Shonn Hinton and Shotgun

You Should Know: Shonn Hinton & Shotgun

A brief Q&A with Shonn Hinton & Shotgun.

After touring the world with the likes of John Legend, Milwaukee native Shonn Hinton achieved his dream of playing Summerfest (opening for Jason Derulo) last summer with his band, Shonn Honton & Shotgun. 88Nine Radio Milwaukee (88.9fm) caught up with the band.

When did you start playing music?

I started at the age of three. I beat on the arms of my mother’s couch and the lampshades. I got on their ever-loving nerves until they got tired and just bought me a drum set one day. It was on, since that moment in my life.

Even before knowing I could play professionally, I just enjoyed doing it. I remember watching the Grammys at a very young age and I got a chance to see this young urban group called The Boys. I’m like, “If these kids can do it, I can totally do it.” They had to be like 8 and up, the oldest was maybe 13. I thought, “I’m gonna do that one day.”

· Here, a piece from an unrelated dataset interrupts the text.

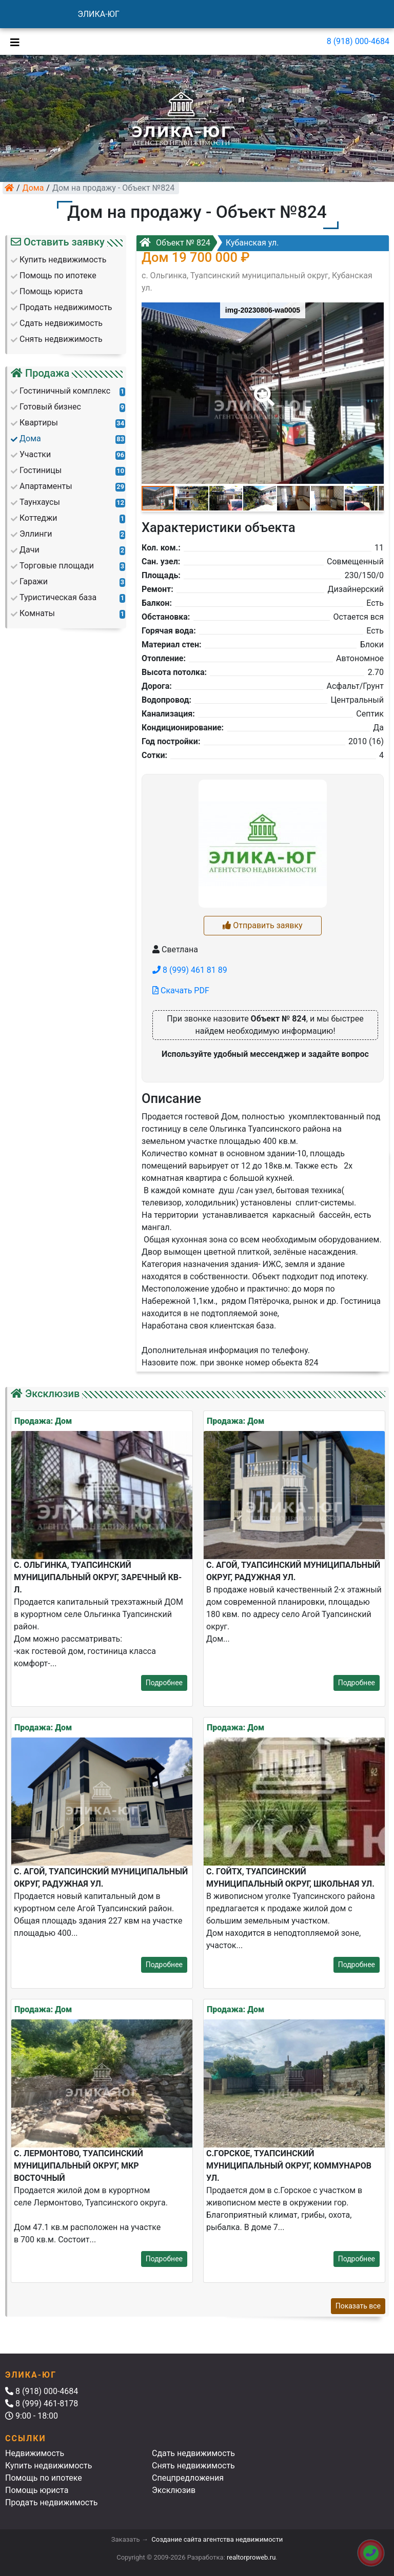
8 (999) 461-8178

I got tired of sharing the drums with my cousin, so I learned how to play the guitar. Guitar was an instrument I knew no one else in my family, as far as the cousins were concerned, had the patience and determination to learn to do. I stayed with it and it became another love in the interim of me being a musician. I was blessed to grow in the process as being a musician. I suffered for being a guitar player. Playing since I was twelve.

My mom had a strict curfew for us at night. We had to be in bed my 8 p.m. to get up and go to school the next day. I would close the door to my bedroom and play my guitar with the TV on listening to the radio, trying to mimic everything I heard. I suffered for my instrument because my mom knew what I was doing and I got a whopping every time without fail. My mom says now, “It paid off.”

Did anyone inspire you musically, growing up?

Yes. Eddie Van Halen. My mom is a musician too, and an avid music lover. She’s a pianist. She still has the same albums. I was the nerdy kid that would pull the sleeve out of the albums and see who are the people playing, who produced the album, and looking at the lyrics.

Saturday mornings were the time when every African-American mom would clean up in the house, the whole entire Saturday. My mom had fun with it; she had a hairbrush and the lyrics to each song and would sing it. My mom was young; I think she was sixteen or seventeen when she had me. When I was old enough to walk and talk and understand the concept of simple things around the house, she was still young and acted young. What nineteen or twenty year old do you know would sing in the mirror with a hairbrush?

I looked at a j-card and saw the name “Eddie van Halen” and would hear him play and think, “Oh my god. Guitar could sound like this?”

I used to go to this music store called Dick’s Music. I would buy a pedal every month. My allowance was five bucks; I’d save up and go to Dick’s. The first pedal I bought was a chorus pedal; the second pedal I bought was a distortion pedal and from there, my love for guitar playing just evolved.

I started listening to cats like Phil Collen from Def Leppard, Buddy Guy, Stevie Ray Vaughan, Robert Cray… the rabbit hole just widened as I fell through.